11. A method of predicting whether a patient suffering from tuberculosis will respond to treatment with one or more of ethambutol, isoniazid, pyrazinamide, rifampicin, streptomycin, amikacin, bedaquiline, capreomycin, ciprofloxacin, clofazimine, ethionamide, kanamycin, linezolid, moxifloxacin, ofloxacin and quinolones, said method comprising a step of determining the presence of one or more drug resistant mutations in one or more genes selected from the group comprising one or more of eis, embB, ethA, fabG1, gidB, gyrA, inhA, katG, pncA, rrl, rplC, rpoB, rpsL, rrs, rv0678 and tlyA in DNA obtained from a sample from the patient, the method comprising:
(a) isolating or extracting DNA from the sample;
(b) amplifying relevant gene regions or amplicons by multiplex polymerase chain reaction using one or more groups of oligonucleotide primer sets as claimed in claim 2;
(c) subjecting the amplified gene regions or amplicons to DNA sequencing; and
detecting the one or more mutations.
12. A method as claimed in claim 11, wherein:
(a) the method is for predicting whether a patient suffering from tuberculosis will respond to treatment with one or more of ethambutol, isoniazid, streptomycin, amikacin, bedaquiline, capreomycin, clofazimine, ethionamide, kanamycin, and the one or more genes are eis, embB, rrs, rv0678, and fabG1; and the group of oligonucleotide primer sets consists of SEQ ID Nos. 1, 2, 3, 4, 5, 6, 7, 8, 9 and 10 (Group 1 in Table 7);
(b) the method is for predicting whether a patient suffering from tuberculosis will respond to treatment with one or more of isoniazid, rifampicin, ciprofloxacin, ethionamide, linezolid, moxifloxacin, ofloxacin and quinolones whereupon the one or more genes are gyrA, rpoB, ethA, rplC, and katG; and the group of oligonucleotide primer sets consists of SEQ ID Nos. 11, 12, 13, 14, 15, 16, 17, 18, 19 and 20 (Group 2 in Table 7); and/or
(c) the method is for predicting whether a patient suffering from tuberculosis will respond to treatment with one or more of pyrazinamide, streptomycin, capreomycin and ethionamide whereupon the one or more genes are gidB, inhA, rrl, pncA, rpsL, and tlyA; and the group of oligonucleotide primer sets consists of SEQ ID Nos. 21, 22, 23, 24, 25, 26, 27, 28, 29, 30, 31 and 32 (Group 3 in Table 7).

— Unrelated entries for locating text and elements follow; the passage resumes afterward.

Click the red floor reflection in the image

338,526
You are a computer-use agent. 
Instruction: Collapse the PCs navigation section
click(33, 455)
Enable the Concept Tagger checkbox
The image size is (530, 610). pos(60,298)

13. A method as claimed in claim 10, wherein the sample is one or more tissues and/or bodily fluids obtained from a subject suspected of having, or confirmed to have TB, optionally wherein the sample is sputum; urine; blood; plasma; serum; synovial fluid; pus; cerebrospinal fluid; pleural fluid; pericardial fluid; ascitic fluid; sweat; saliva; tears; vaginal fluid; semen; interstitial fluid; bronchoalveolar lavage; bronchial wash; gastric lavage; gastric wash; a transtracheal or transbronchial fine needle aspiration; bone marrow; pleural tissue; tissue from a lymph node, mediastinoscopy, thoracoscopy or transbronchial biopsy; or combinations thereof; or a culture specimen of one or more tissues and/or bodily fluids obtained from a subject suspected of having or confirmed to have TB.

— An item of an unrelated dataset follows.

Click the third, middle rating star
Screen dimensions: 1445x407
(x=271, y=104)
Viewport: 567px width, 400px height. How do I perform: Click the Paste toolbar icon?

14. A method as claimed in claim 10, wherein when more than one group of primer oligonucleotide primer sets are used for the amplification step (step (b)), each group is run as a separate multiplex group template, preferably wherein one or more of the multiplex group templates are then pooled prior to step (c) to make a single template for DNA sequencing and mutation detection.

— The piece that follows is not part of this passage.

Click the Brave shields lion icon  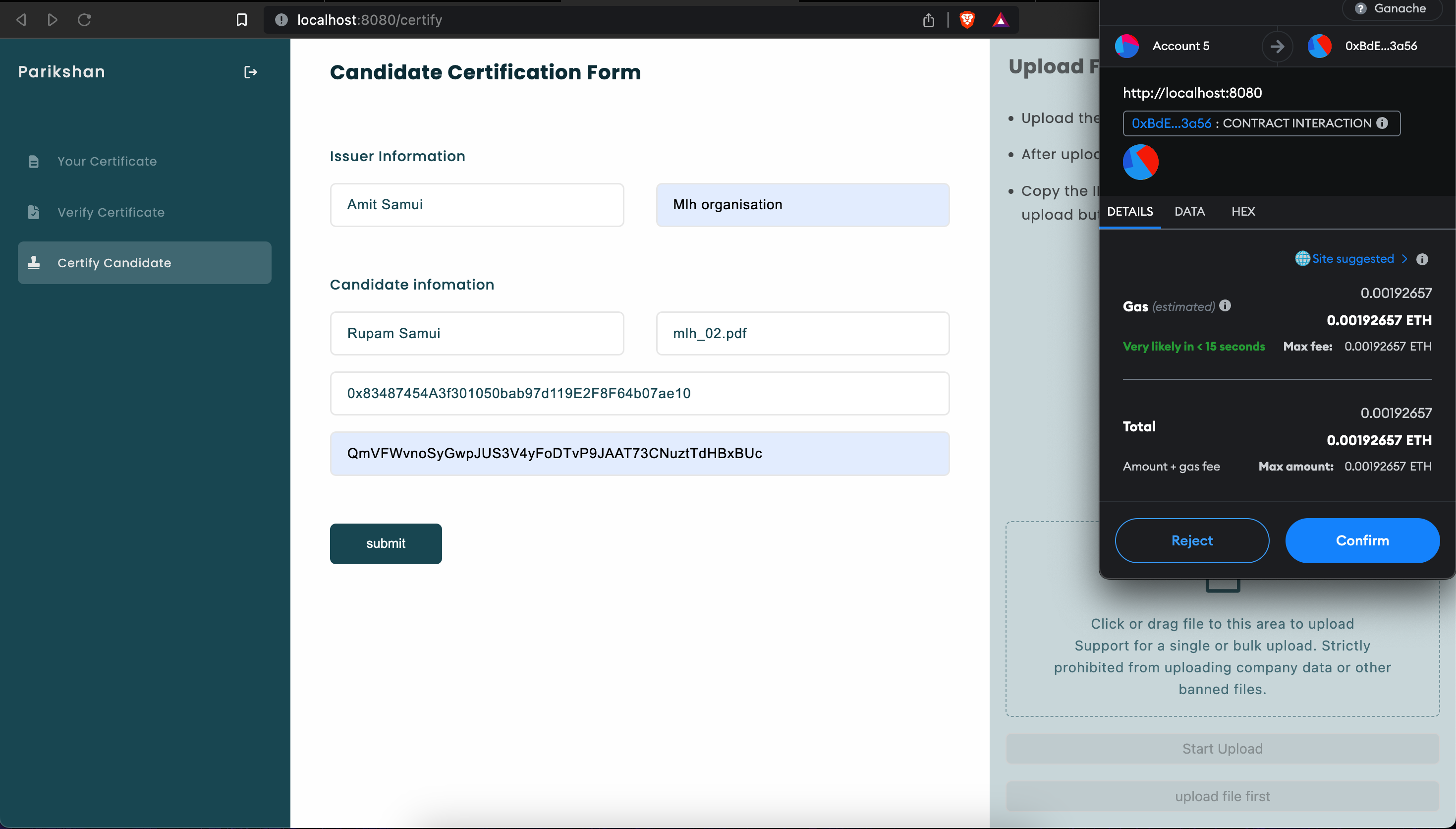point(967,20)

15. A method for determining an appropriate antibiotic treatment regime for a patient with tuberculosis, comprising detecting and/or identifying the presence of one or more mutations that confer antibiotic resistance in a sample from the subject using the method as claimed in claim 10, and determining an appropriate antibiotic regime on the basis of the mutations detected/identified.
16. A kit comprising one or more oligonucleotide primer sets or oligonucleotide primer set groups as claimed in claim 1,or a multiplex PCR reaction mixture.